The developers of Glimpse do make an effort to point out the the fork was a result of an unwillingness to change on the part of the original project, and they uphold both end users and "educational institutions and public libraries" as the parties for whom this change is being made (rather than personal taste). This likely tweaks a deeper discomfort in the original community regarding why their free software hasn't been more successful at displacing the expensive Adobe Photoshop. They also go to great lengths to point out that there will continue to be code sharing between the projects (in both directions) and that a portion of their donations get re-contributed to the original project.

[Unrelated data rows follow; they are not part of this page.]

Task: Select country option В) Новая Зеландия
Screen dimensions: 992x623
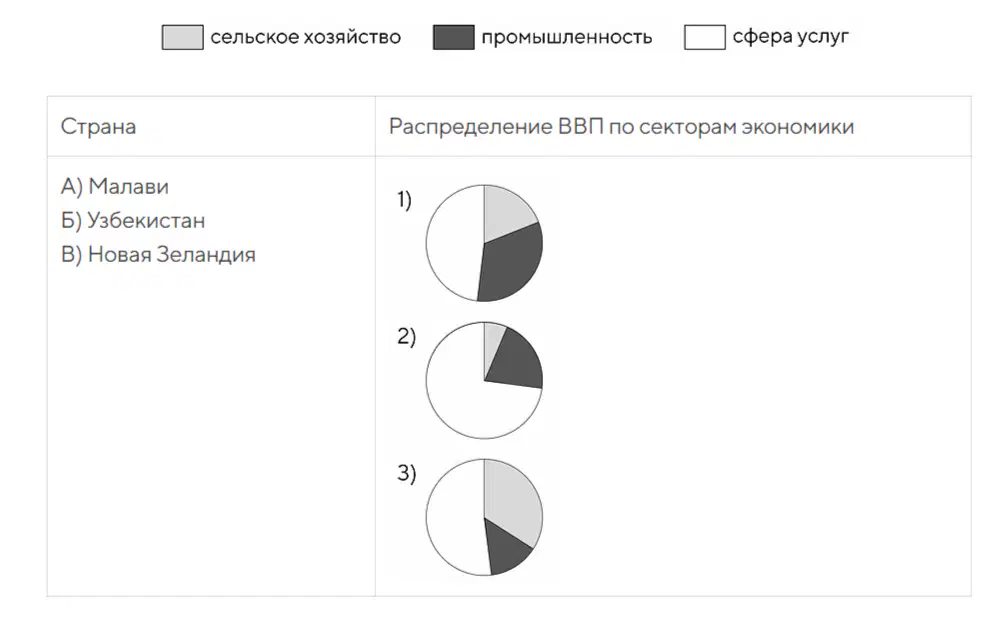Action: pyautogui.click(x=158, y=255)
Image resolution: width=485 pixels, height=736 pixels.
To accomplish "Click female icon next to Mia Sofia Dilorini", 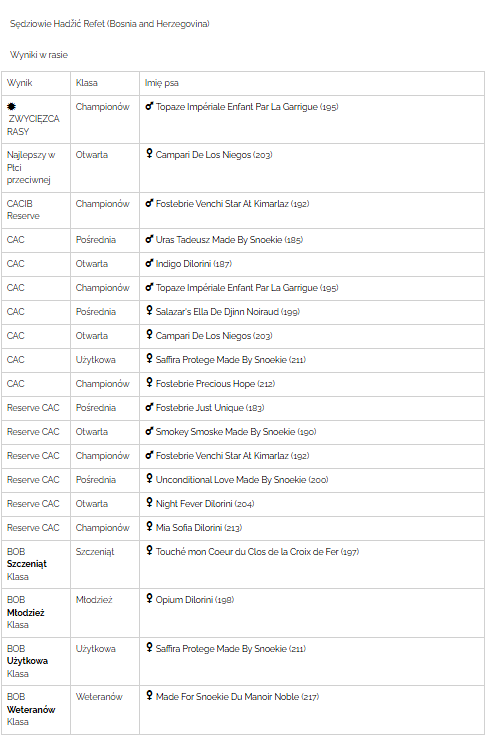I will click(149, 527).
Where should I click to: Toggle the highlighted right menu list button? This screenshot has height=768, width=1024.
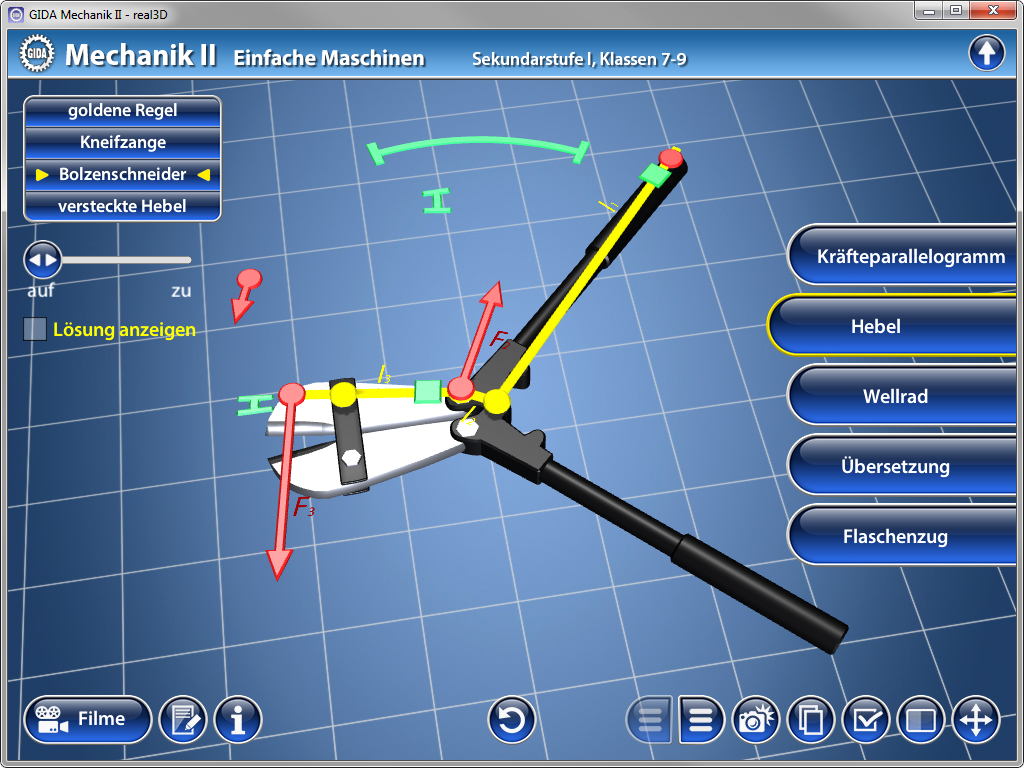[x=702, y=719]
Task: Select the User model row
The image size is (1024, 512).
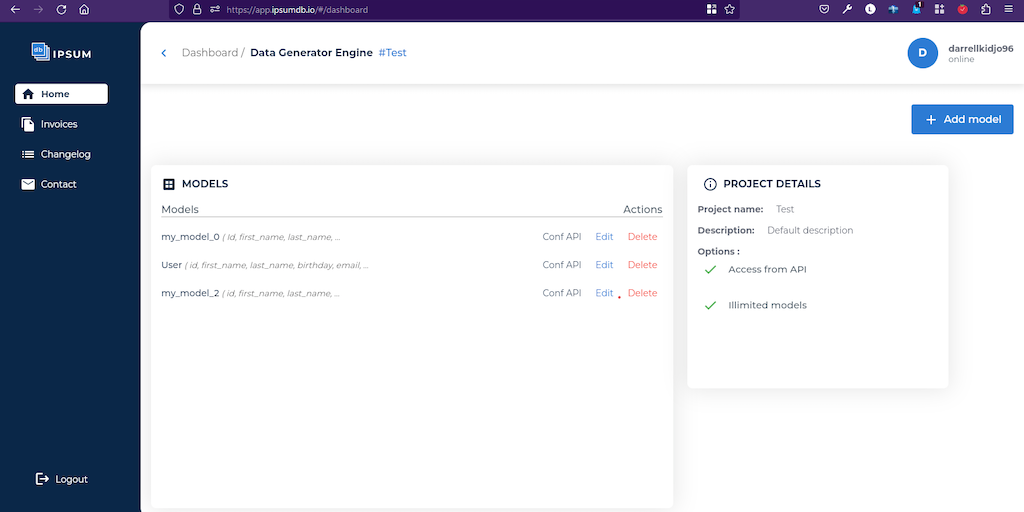Action: tap(171, 265)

While this certainly does a lot to downplay conflict, it also means that the original project will be receiving a quarterly check reminding them what value the community places on this issue (among others; there are some broader user-friendliness goals to Glimpse).

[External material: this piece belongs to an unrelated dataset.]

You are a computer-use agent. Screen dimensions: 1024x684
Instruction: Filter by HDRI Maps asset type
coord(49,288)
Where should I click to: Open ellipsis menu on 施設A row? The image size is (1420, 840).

So bringing it back to 'who has a right' there is always the open source right-to-fork (start another prjects sharing the same code), and often forks are a place where changes get floated that eventually get upstreamed. This can sometimes address reluctance on the part of a project because the changes are already available to be applied. @jeremydouglass's mention of MariaDB emphasizes the extra burden that the fork project can bear in the meantime, however.
I think this attention to language @smorillo is so important. It also reminds me of structuring social interaction and protocol in general. The recurse center rules come to mind. https://www.recurse.com/social-rules.
The best case would be to have a standards committee that maintained a public repo on these terminologies that would allow people to add issues, PRs, etc. I think this would be amazing if it were adopted.
Hegel put an influential (see e.g. Recognition in SEP) spin on the dialectic of master and slave in early 19th century, but more topically for CCSWG the philosopher of technology Mark Coeckelbergh picked it up in the paper The tragedy of the master: automation,vulnerability, and distance published in Ethics and Information Technology (2015), and discussed it in episode 21 of Philosophical Disquisitions.
Master is of course a lot of things (e.g. an achievement in formal education (MSc, MA)), and mastery is not an issue – slavery is. It's in the dialectic
Anyway the way @smorillo shares the question of if, when and how to bring up these terminological changes is super interesting, and it is absolutely right that more accurate vocabulary is available. I think in this database case "master" and "slave" are even misleading. I can imagine how "master" might have arrived from e.g. audio like @SimonHutchinson says, but in the problematic notion of master/slave it is not so that the slave is alike the master – exactly the opposite is the case.